Due to the 2020 Coronavirus pandemic in Germany, many bike events had been canceled. But, this didn’t mean the end of cycling. The organiser of Orbit360, Raphael Albrecht, and his team saw it as a new beginning: They wanted to share the best routes in Germany with the cycling community. From that moment on, Orbit360 was born, the first unsupported gravel adventure series where riders can compete against each other – safely and in an exciting new format!
Riders can choose their Orbits out of 18 different routes and collect points. The race window will be open for ten weeks and riders can start at whatever time and location along the Orbit they want. Tracking via Komoot, completed Orbits will be listed in the virtual leaderboard that will determine the season rankings.
Raphael was able to convince me to do eight tracks of the Orbit series and so I started planning which routes I would ride
My first orbit was the SPIN SPARK in the Ruhr area with 156 kilometers and 2.200 meters of climbing. For this orbit, I traveled by car for almost three hours and started at a forest parkside near Ratingen. The SPIN SPARK Orbit had many trail sections with roots and steep descents and was sometimes very muddy. But also many fast slopes at the end of the tour made up for the exhausting sections. I finished in under eight hours and after this ride, returned home.
One week later I began one of the hardest Orbits, the Komoot Cosmos in the Taunus with 186 kilometers and 3,770 meters of climbing. With humid temperatures, it was picturesque high in the vineyards and along the river Rhine. I went over fast slopes on a plateau down to the river Lahn. At a fuel station, I filled 1.5 liters of Coke in my bottles, and was ready for the remainder of the track. The end of the track was a demanding muddy trail down to Wiesbaden. I was unexpectedly quick and was able to complete the route in under 10 hours.
I rode my third Orbit, the Votec Warp on the Swabian Alb. After the start in Balingen, the first climb is extremely steep. This path is not rideable and difficult to walk. The rest of the track compensates for the early effort. Over beautiful white gravel slopes – looks like the Toskana (like Tuscany in Italy) – it goes to the “Zeller Horn”, from here I have a fantastic view of the old “Hohenzollern Castle”. Then I’m in the gravel paradise of southern Germany. The ride continues like a dream over the white gravel roads to the south. First over a plateau, then along a railway line and along a small river. In Sigmaringen I reach the river Danube.
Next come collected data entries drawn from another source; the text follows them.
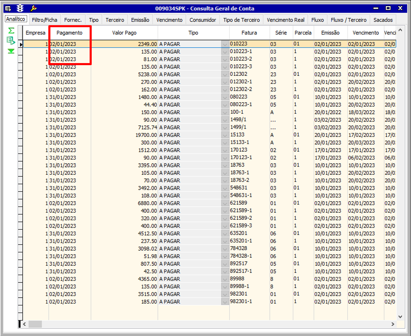Expand Tipo dropdown for fatura 982301-1 row
The width and height of the screenshot is (411, 336).
pos(225,302)
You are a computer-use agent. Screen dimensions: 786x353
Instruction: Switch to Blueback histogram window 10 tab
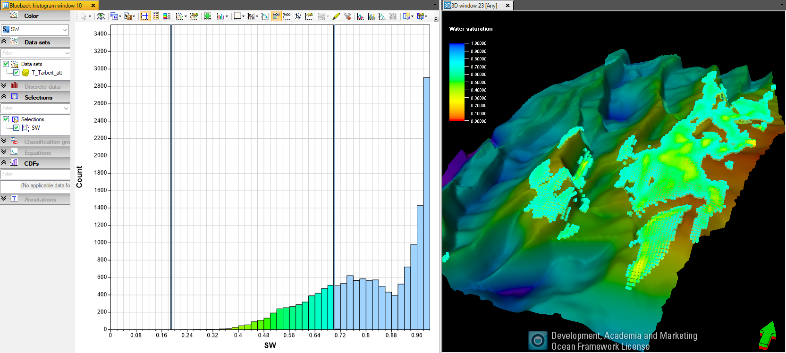coord(45,5)
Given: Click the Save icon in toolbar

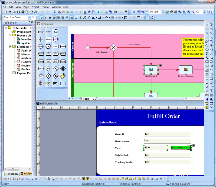Looking at the screenshot, I should [x=18, y=12].
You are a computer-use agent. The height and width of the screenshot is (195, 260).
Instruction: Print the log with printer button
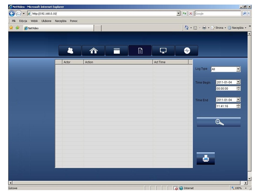point(206,159)
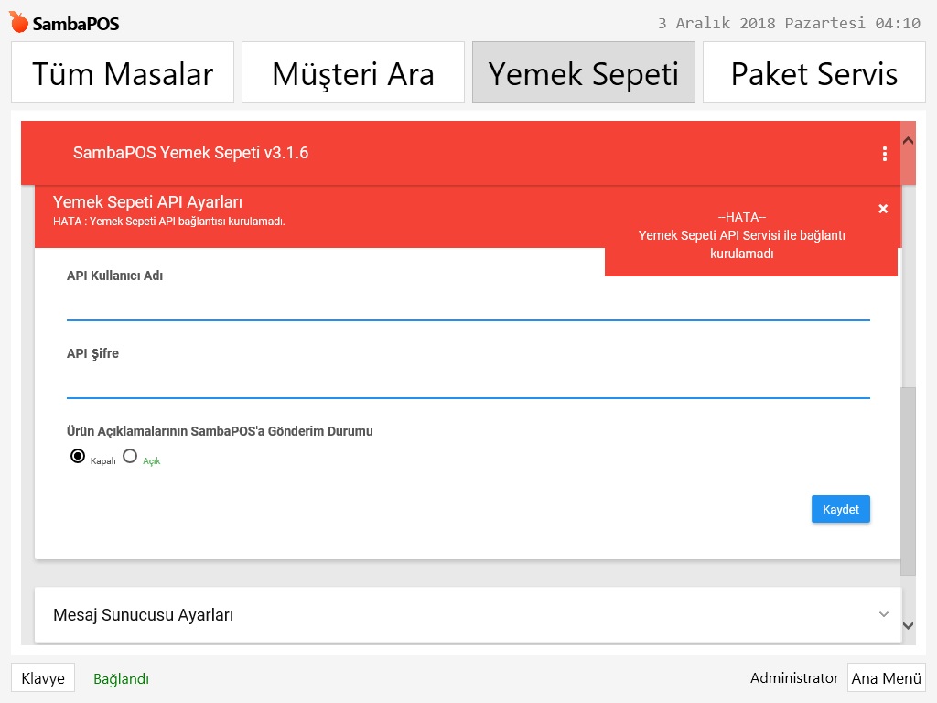Open the Tüm Masalar tab

click(123, 72)
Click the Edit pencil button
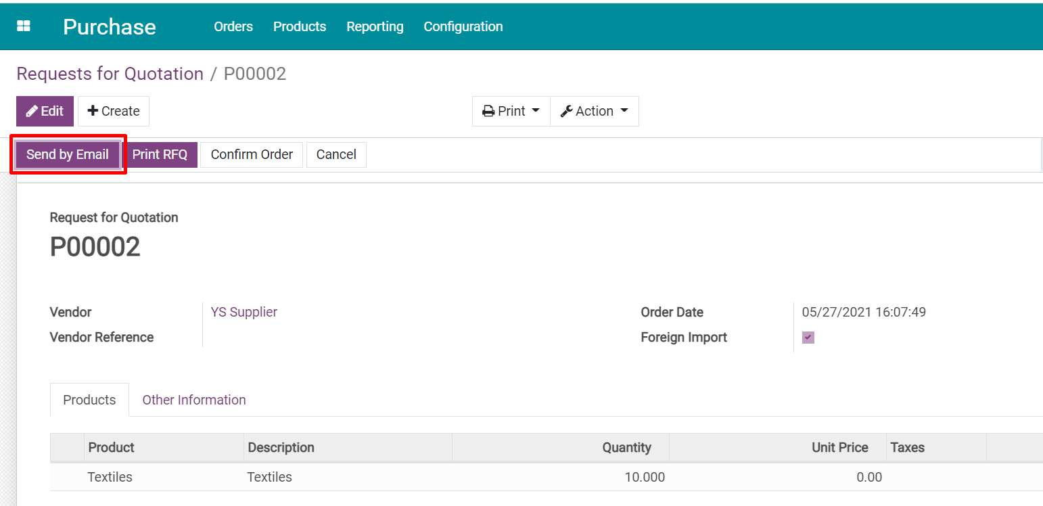Viewport: 1043px width, 506px height. 45,111
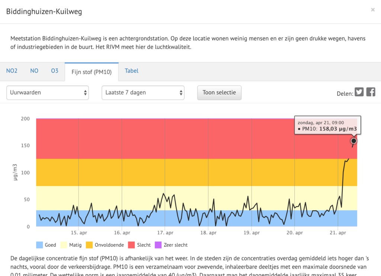
Task: Click the purple Zeer slecht legend swatch
Action: 158,245
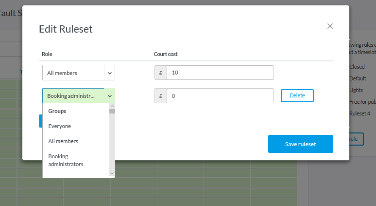Click the Groups header in dropdown list
Image resolution: width=376 pixels, height=206 pixels.
click(x=57, y=111)
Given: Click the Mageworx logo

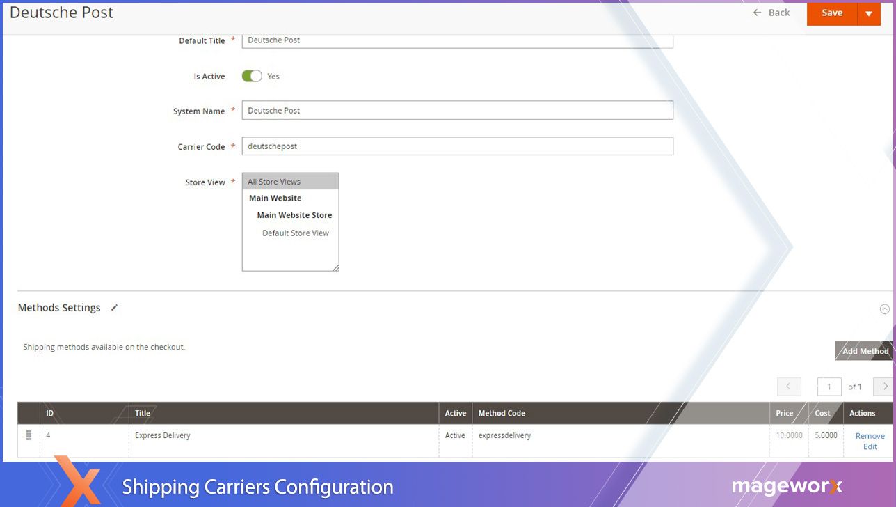Looking at the screenshot, I should 786,487.
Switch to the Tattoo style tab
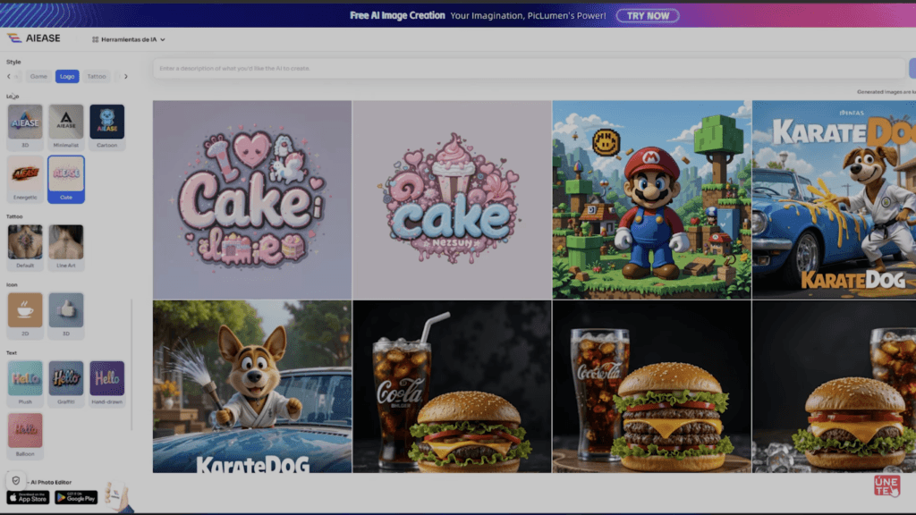916x515 pixels. 96,77
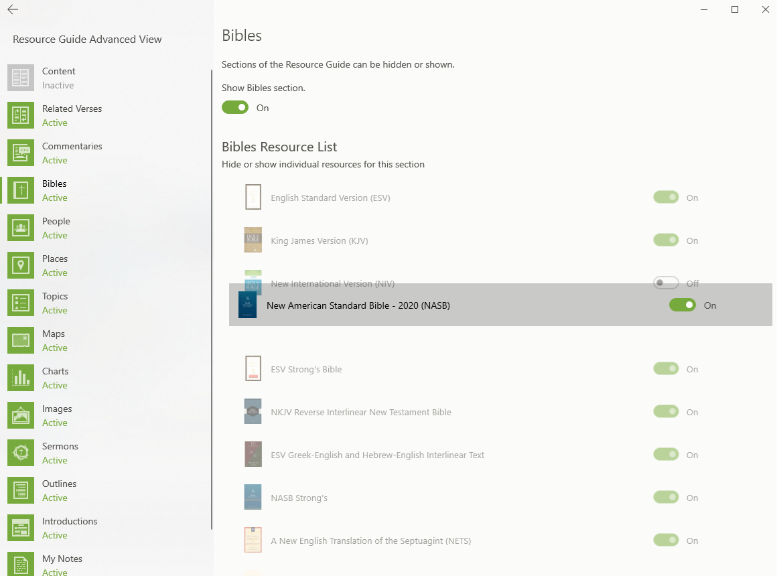The width and height of the screenshot is (777, 576).
Task: Open the Topics menu item
Action: (55, 296)
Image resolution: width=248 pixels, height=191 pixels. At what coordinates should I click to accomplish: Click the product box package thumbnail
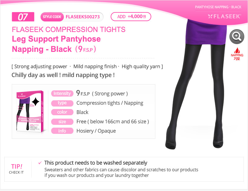pos(30,111)
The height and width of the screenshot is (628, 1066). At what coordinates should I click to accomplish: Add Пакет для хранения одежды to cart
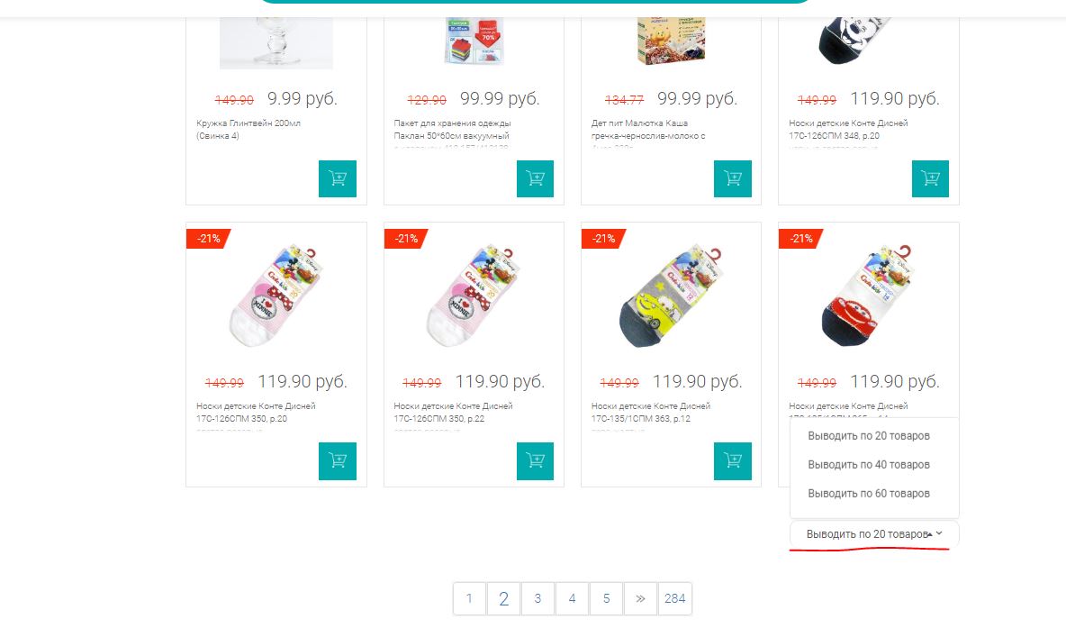535,178
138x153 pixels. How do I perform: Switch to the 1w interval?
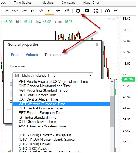point(58,11)

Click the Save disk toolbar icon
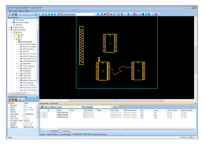tap(16, 14)
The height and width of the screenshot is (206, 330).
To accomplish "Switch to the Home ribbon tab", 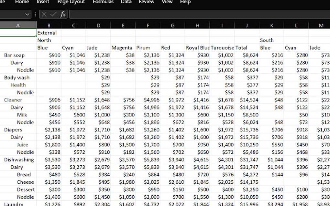I will pos(22,2).
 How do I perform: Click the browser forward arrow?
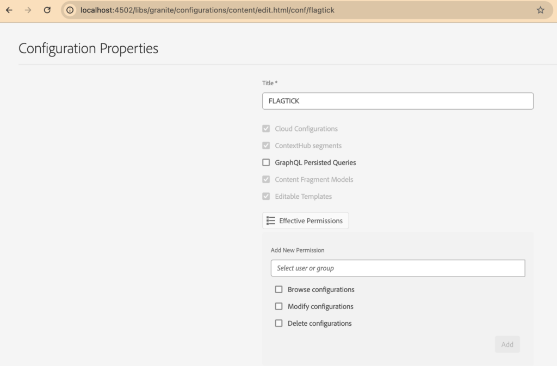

Now it’s up the river on the bike path, sometimes on gravel, sometimes on trails. Near Fridingen it was planned to cross the river Danube over large stone blocks. But the water level is too high and the current too strong. After a little detour, I’m back on the track. The last third of the route is again very hilly – but I can finish in less than 8 hours with 178 kilometers and 2.425 meters of climbing.
The fourth orbit that I ride as a conclusion in the first half of the series was the Eleven Earth in the Odenwald. Since my chosen starting point is only an hour away from my home, I have decided to leave at 5 a.m., because it will be a long day in the saddle. The weather outlook is relatively unfavorable, a high temperature around 30 degrees Celcius (close to 90 degrees Fahrenheit). I chose my starting point so that I ride the toughest climbs near Heidelberg right at the beginning.
After these first two mountains, there are 16 more categorized climbs waiting for me. I can’t gain a lot of time on the descents, it’s very often technical on narrow trails into the valleys. On the way, I have to refill my bottles three times because the temperatures are making staying hydrated a tough proposition. As always, I don’t take any breaks and only stop briefly to refill water or take a nature break. Nevertheless, I manage to be back after almost 11 hours. In these conditions, more was simply not possible after 200 kilometers and 4.385 meters of altitude.
At the completion of the first four orbits, I have a total ride of over 700 kilometers and over 13,000 meters of climbing in my legs. I am curious about what awaits me at the next orbits!